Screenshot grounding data

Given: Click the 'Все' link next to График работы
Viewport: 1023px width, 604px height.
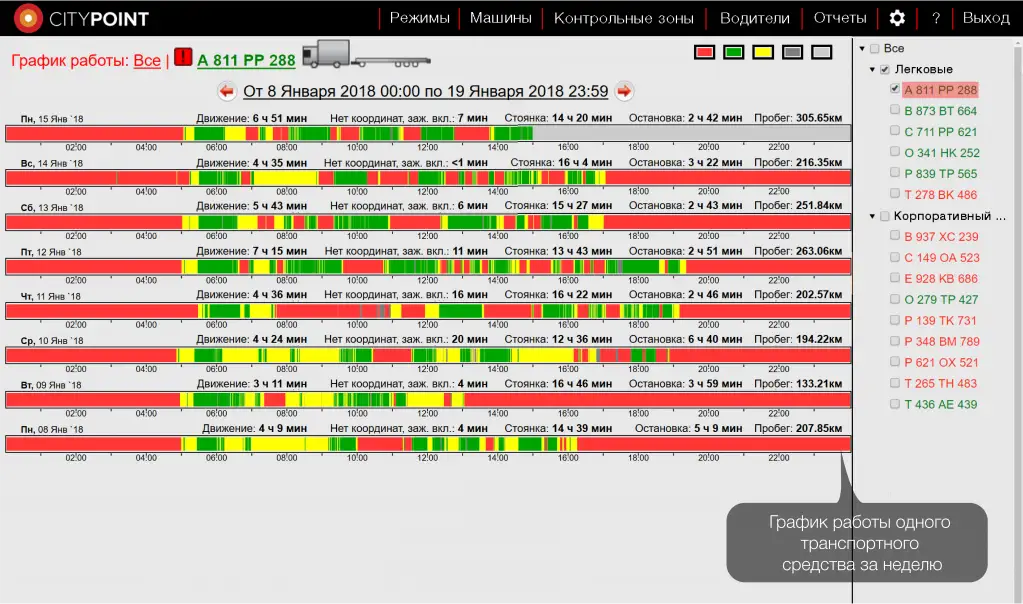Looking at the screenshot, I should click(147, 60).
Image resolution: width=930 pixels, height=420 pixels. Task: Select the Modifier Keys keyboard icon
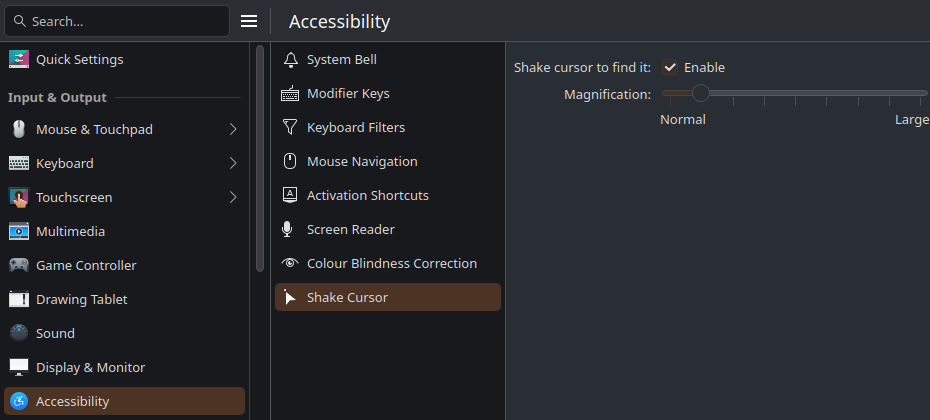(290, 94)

### [Task instructions]
Every record must be transcribed faithfully, with no picture carried over.

### [Response to the task]
Given: Click the 'Все' link next to График работы
Viewport: 1023px width, 604px height.
Looking at the screenshot, I should click(147, 60).
Image resolution: width=930 pixels, height=420 pixels. Task: Select the Modifier Keys keyboard icon
(290, 94)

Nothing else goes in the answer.